LI.—No. 19 QUEEN ANNE'S GATE: (Formerly No. 6 Queen Square).

Ground Landlord, etc.

The freehold belongs to the Mountjoy Estates, Ltd. The present occupier is Sir Aston Webb, K.C.V.O., C.B., P.P.R.A., LL.D.

General Description and Date of Structure.

This was one of the earliest houses to be occupied (and probably built) in the square (see Historical Notes below). On 21 st November, 1726, the Trustees under the South Sea Company Act sold (fn. n1) several houses to George Harrison, including (for £815) "a parcel of ground and brick messuage thereon now or late in the occupation of Captain Vanbrugh, being the fourth house on the south side of Queen Square," containing in front 23 feet 9 inches and in depth 35 feet 7 inches, having three storeys with two rooms and a closet on each floor, a kitchen, washhouse and other conveniences below stairs, and garrets in the roof; as well as two vaults under the square, a yard behind 21 feet 2 inches deep, and an iron railing in the front.

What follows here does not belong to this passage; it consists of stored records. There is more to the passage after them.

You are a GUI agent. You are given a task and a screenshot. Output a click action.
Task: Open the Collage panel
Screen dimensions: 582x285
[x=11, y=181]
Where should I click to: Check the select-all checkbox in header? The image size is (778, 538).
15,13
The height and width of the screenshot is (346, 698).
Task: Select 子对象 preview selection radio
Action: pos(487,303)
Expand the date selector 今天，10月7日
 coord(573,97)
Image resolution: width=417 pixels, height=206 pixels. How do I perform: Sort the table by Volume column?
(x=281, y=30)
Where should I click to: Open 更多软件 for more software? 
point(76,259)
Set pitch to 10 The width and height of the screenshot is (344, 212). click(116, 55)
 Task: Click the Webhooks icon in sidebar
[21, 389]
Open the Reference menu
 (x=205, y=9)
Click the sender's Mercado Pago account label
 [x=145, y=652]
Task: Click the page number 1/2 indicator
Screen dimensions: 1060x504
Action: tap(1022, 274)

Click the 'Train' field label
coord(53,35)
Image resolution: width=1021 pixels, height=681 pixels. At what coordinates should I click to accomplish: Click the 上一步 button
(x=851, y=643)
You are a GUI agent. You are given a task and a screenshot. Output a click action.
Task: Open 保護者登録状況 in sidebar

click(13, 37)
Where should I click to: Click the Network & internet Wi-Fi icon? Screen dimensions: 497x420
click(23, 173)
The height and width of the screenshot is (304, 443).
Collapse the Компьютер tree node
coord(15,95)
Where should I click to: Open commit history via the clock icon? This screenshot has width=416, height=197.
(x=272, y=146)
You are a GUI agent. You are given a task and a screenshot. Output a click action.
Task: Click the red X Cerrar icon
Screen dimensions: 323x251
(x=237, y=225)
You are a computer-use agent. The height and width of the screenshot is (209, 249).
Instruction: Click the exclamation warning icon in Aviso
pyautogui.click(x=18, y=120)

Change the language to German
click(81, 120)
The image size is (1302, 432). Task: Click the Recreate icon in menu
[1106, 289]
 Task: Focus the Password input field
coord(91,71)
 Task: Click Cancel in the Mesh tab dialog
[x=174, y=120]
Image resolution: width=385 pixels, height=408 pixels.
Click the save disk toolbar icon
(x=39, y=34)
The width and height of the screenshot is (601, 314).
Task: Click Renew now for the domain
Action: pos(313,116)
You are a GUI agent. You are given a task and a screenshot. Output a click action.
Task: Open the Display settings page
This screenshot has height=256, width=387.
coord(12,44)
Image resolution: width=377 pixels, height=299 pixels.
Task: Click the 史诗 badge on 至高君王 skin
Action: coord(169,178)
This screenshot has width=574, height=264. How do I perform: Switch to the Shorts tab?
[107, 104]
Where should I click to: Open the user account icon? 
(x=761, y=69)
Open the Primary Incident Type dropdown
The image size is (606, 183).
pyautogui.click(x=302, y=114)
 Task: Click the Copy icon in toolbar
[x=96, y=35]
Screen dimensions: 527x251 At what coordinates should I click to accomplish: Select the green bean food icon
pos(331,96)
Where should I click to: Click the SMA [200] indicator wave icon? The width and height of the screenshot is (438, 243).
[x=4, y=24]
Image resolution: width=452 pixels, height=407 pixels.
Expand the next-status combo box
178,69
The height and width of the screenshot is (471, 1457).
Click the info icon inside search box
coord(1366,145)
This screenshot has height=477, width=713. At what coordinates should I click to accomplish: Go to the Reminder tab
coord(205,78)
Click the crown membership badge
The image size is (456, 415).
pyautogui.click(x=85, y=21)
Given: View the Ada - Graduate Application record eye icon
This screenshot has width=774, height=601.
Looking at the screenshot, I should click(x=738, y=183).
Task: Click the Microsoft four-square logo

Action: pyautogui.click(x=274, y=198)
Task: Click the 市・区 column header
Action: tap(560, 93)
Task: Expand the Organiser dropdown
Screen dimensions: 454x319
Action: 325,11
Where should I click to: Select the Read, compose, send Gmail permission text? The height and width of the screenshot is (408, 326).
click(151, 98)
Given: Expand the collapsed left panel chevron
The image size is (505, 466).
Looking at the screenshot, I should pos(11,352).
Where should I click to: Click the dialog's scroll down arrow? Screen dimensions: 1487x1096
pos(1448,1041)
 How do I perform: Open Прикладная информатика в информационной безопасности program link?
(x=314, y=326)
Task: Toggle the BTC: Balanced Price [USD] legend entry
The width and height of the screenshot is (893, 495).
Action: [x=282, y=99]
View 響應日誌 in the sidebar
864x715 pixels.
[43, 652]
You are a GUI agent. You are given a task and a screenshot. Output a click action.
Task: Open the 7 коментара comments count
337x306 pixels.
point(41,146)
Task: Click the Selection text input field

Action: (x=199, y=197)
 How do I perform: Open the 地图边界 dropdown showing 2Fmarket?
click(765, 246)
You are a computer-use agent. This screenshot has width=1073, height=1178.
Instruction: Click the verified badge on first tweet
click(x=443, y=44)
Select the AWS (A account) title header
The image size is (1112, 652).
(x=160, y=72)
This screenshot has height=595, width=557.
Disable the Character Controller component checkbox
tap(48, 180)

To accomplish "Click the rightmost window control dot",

The premises have a carved canopied entrance door like that at No. 17.

The original tiled roof has been removed, and a slated mansard roof substituted, but the wood cornice has been retained.

Some of the rooms are panelled with wood moulded cornices, while two of the rooms on the second floor have interesting carved wood mantelpieces, which probably date from the end of the 18th century (Plate 106).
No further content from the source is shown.